Your objective:
Gather every line of the rows below that contains the string "resolution", matching case exactly.

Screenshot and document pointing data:
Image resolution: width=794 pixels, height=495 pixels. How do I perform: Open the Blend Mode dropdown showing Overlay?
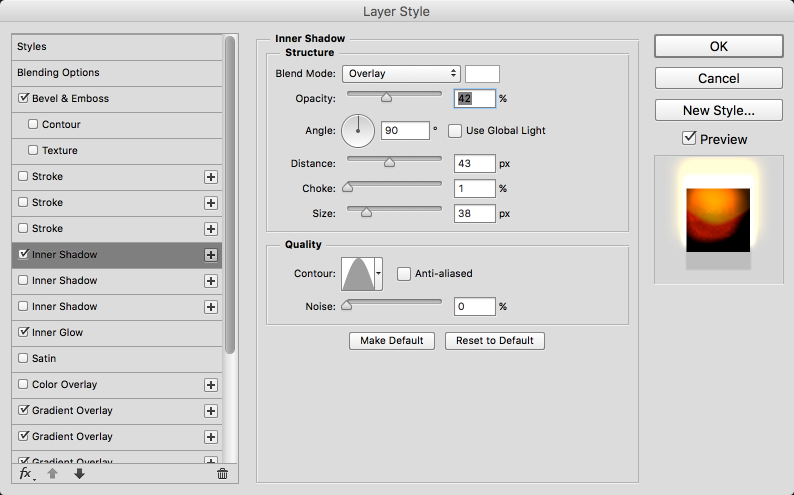pos(400,73)

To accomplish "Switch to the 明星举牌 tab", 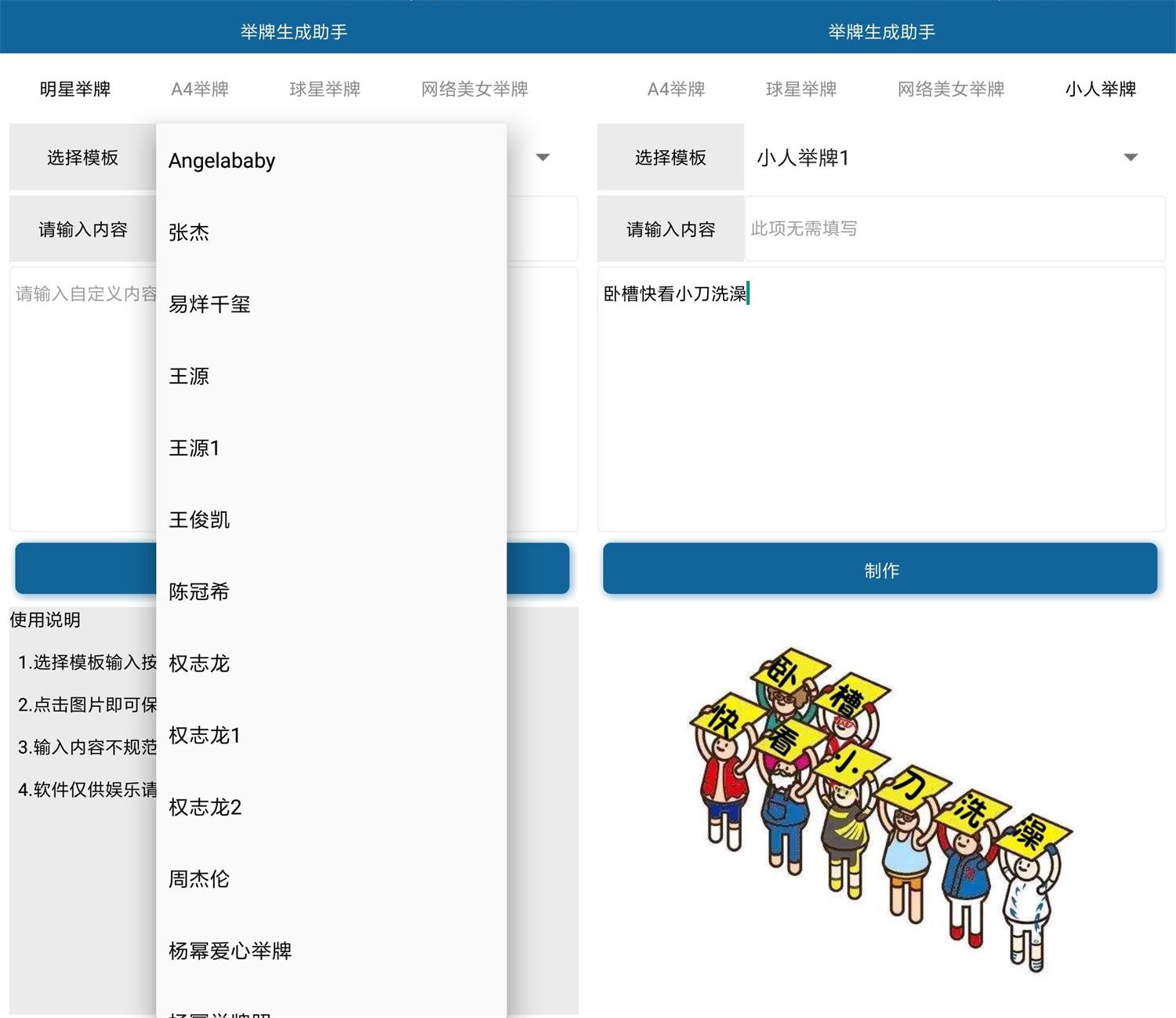I will (74, 89).
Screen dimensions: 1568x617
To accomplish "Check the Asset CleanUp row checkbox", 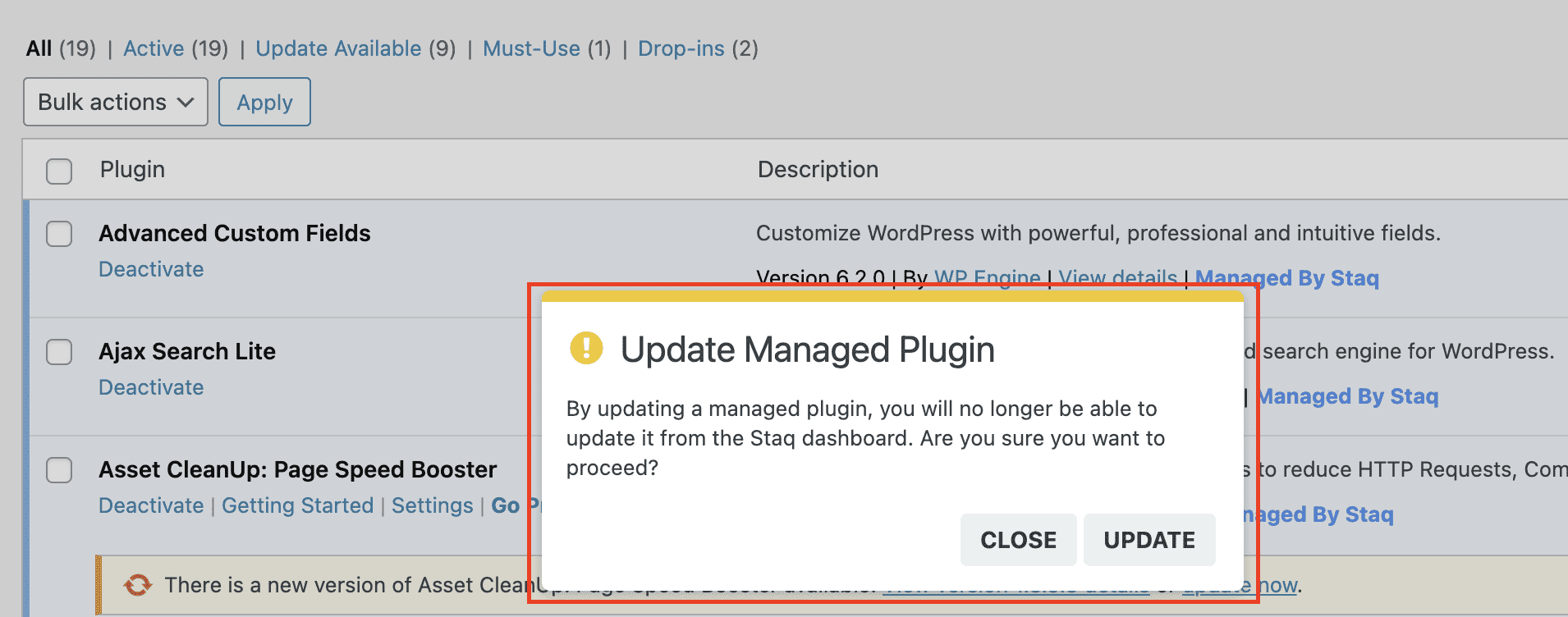I will [x=58, y=470].
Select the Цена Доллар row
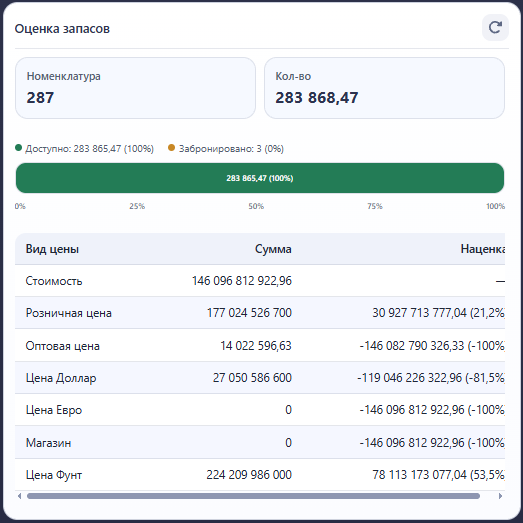Screen dimensions: 523x523 [260, 378]
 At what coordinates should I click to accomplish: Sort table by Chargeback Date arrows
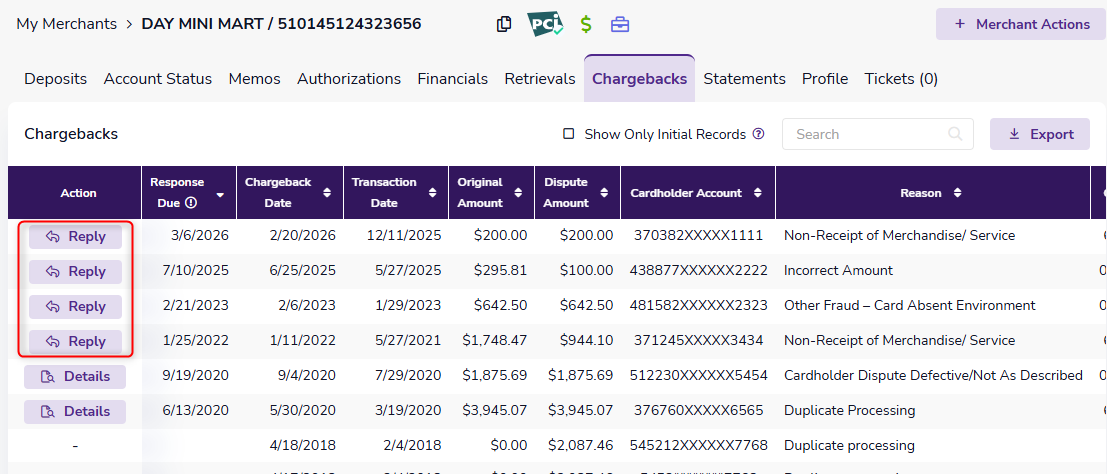click(x=326, y=193)
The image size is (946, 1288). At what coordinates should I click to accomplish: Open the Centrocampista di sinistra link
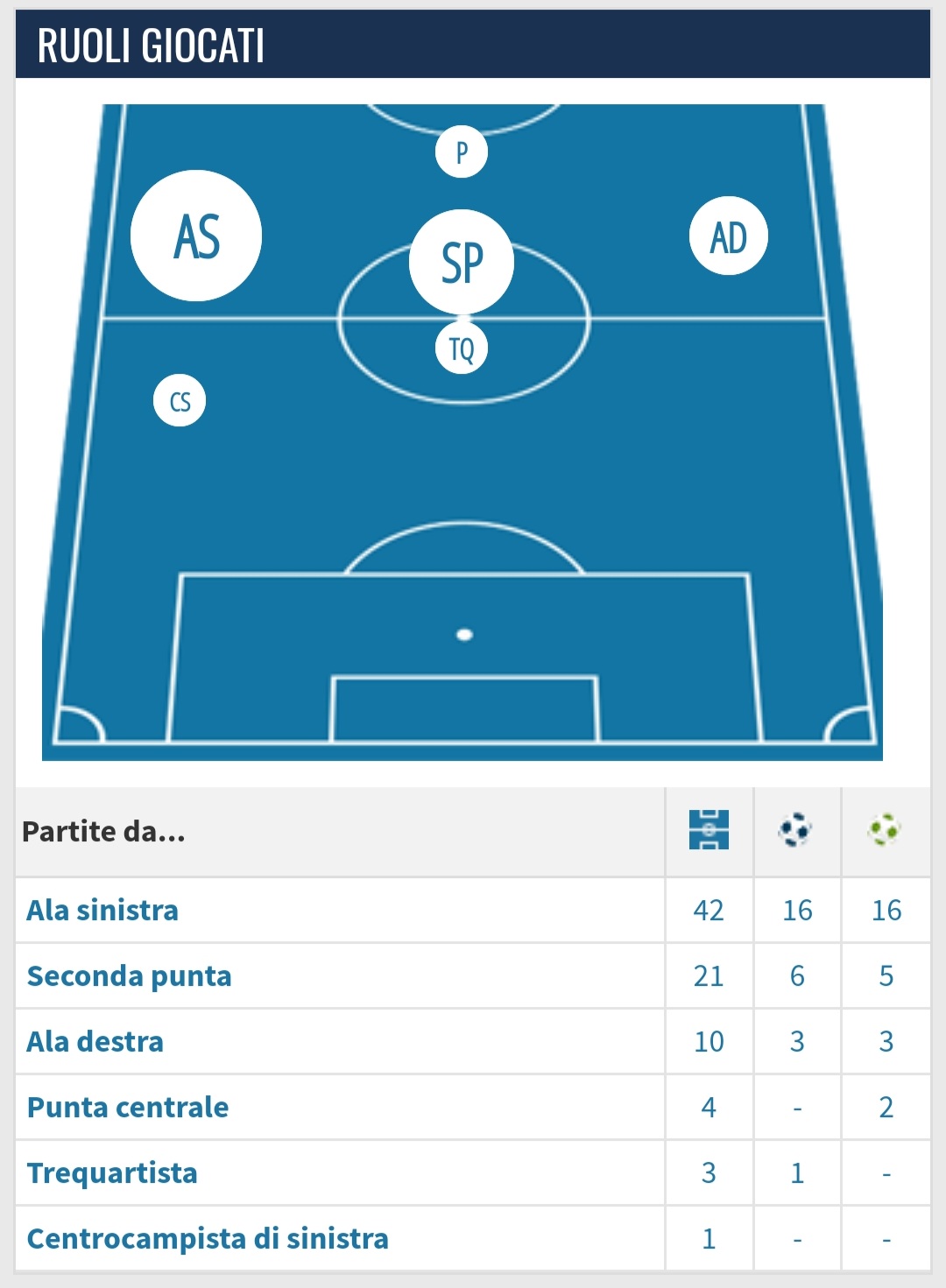pos(208,1239)
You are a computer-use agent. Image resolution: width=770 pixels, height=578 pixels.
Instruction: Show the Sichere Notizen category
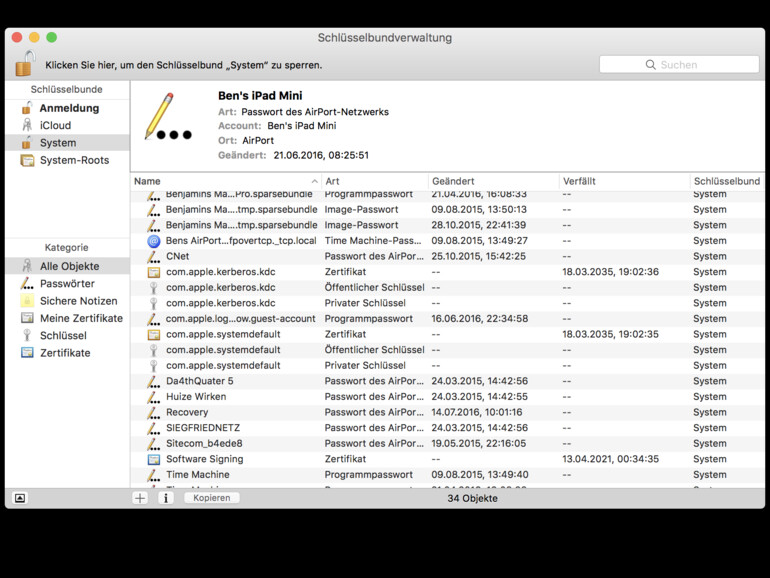(x=78, y=301)
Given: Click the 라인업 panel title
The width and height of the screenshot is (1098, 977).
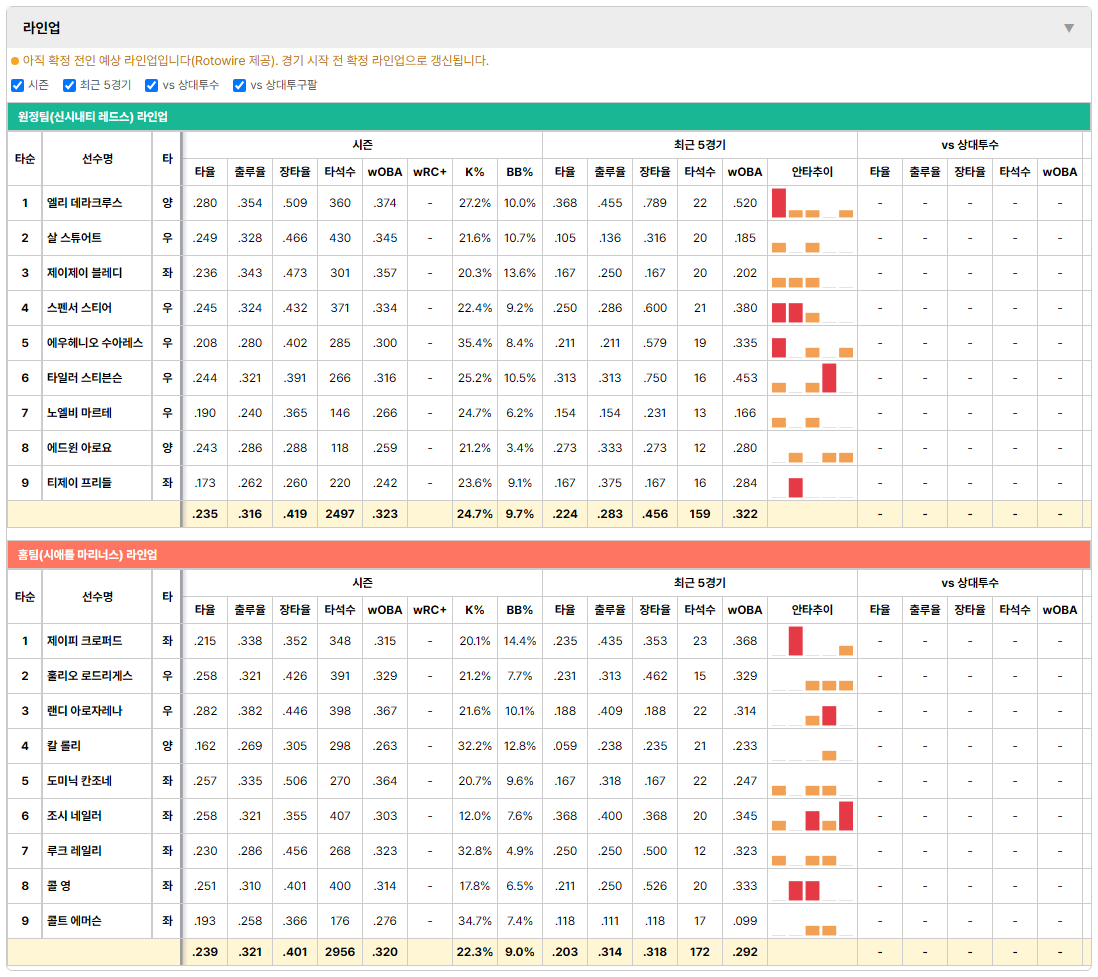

Final result:
Image resolution: width=794 pixels, height=495 pixels. How do I perform: Open the Blend Mode dropdown showing Overlay?
You are a computer-use agent. Image resolution: width=770 pixels, height=578 pixels.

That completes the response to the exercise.